Und um dies vorauszusagen, benötigte ich meine Sanduhr nicht.
Aber ich hatte wenig Erfahrung mit Sterbenden. Mit einem flauen Gefühl im Magen fuhr ich ins Hedwigskrankenhaus. Ich war meiner Frau dankbar, dass sie mich begleitete, gewissermaßen moralischen Beistand leistete.
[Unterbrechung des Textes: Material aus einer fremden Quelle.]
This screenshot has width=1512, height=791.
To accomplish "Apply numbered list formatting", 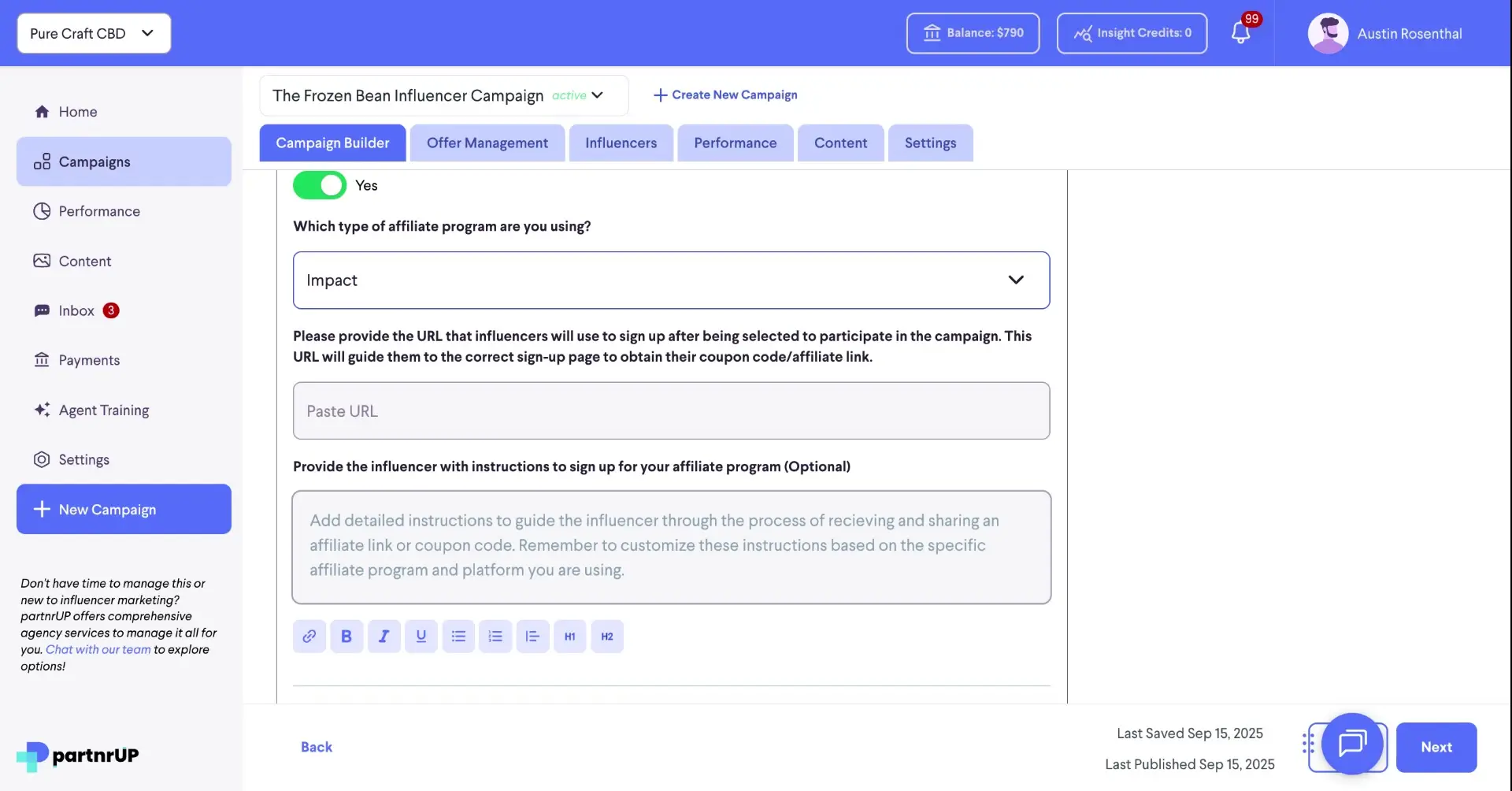I will [x=495, y=636].
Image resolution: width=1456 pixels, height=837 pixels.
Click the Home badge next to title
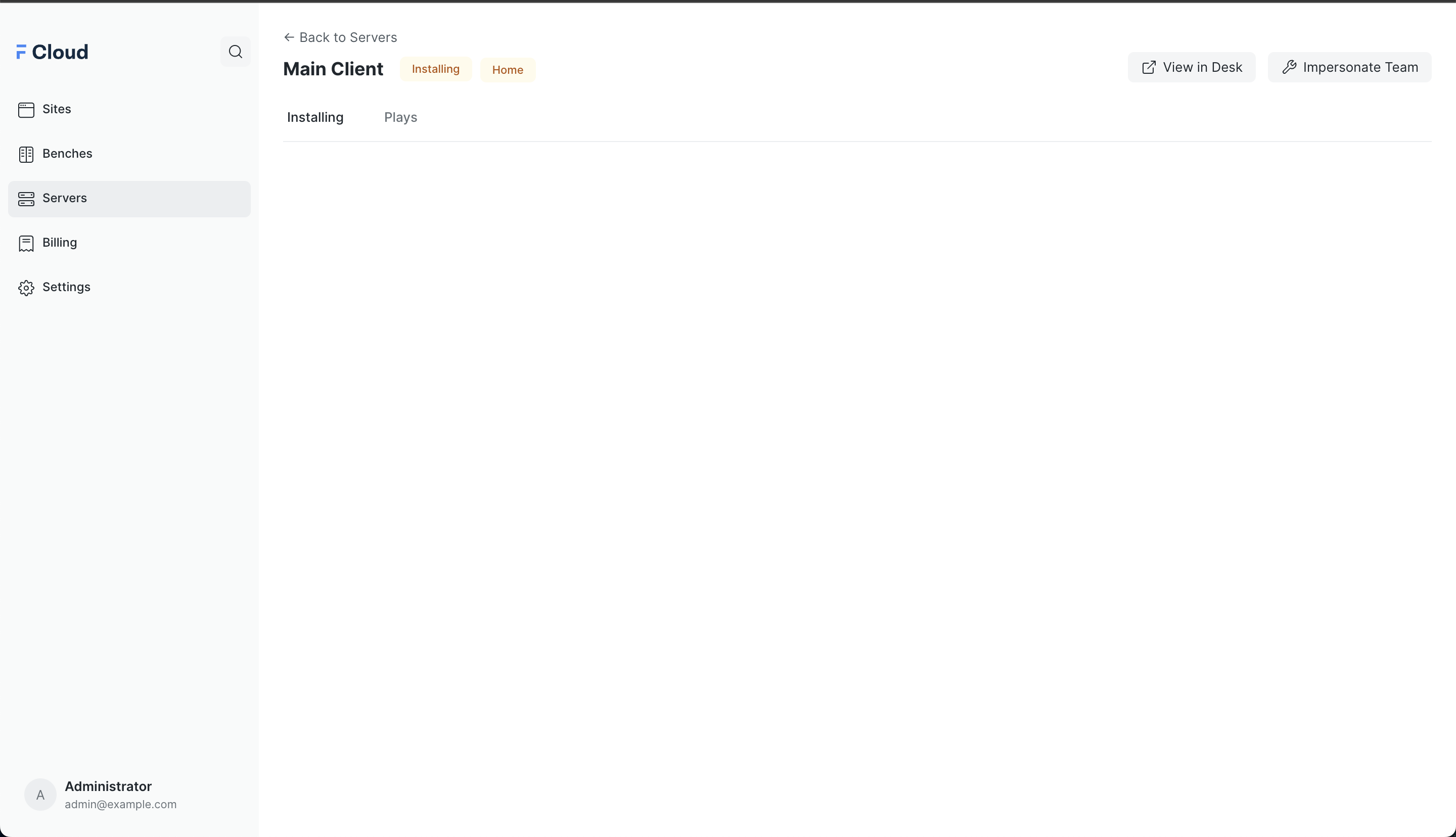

Meine Tante war wie immer in ihrem Leben gut frisiert und achtete selbst unter diesen nicht alltäglichen Bedingungen auf ein gepflegtes Äußeres. Eine Dame einer vergangenen und langsam aussterbenden Zeit. Ich habe sie nie klagen gehört, nie verbittert gesehen, obwohl das Leben ihr große Herausforderungen und nach dem Zweiten Weltkrieg in Form von russischen Besatzersoldaten die schlimmste Erniedrigung ihres Lebens beschert hatte. Man muss das Leben nehmen, wie es ist, lautete eine ihrer Lebensmaximen. Es kann nicht immer die Sonne scheinen und bei schlechtem Wetter muss man halt gut vorbereitet sein. Mit dieser Vorbereitung meinte sie ihren christlichen Glauben. Sie verpasste keinen Sonntagsgottesdienst, der Pastor lobte sie als das treueste Schaf seiner kleiner werdenden Herde. Auf dieses, meines Erachtens doppeldeutige Lob, war sie sehr stolz und sie wäre nie auf den Gedanken gekommen, an ihrem Gott zu zweifeln, trotz der vielen Verluste, die sie im Leben erleiden musste.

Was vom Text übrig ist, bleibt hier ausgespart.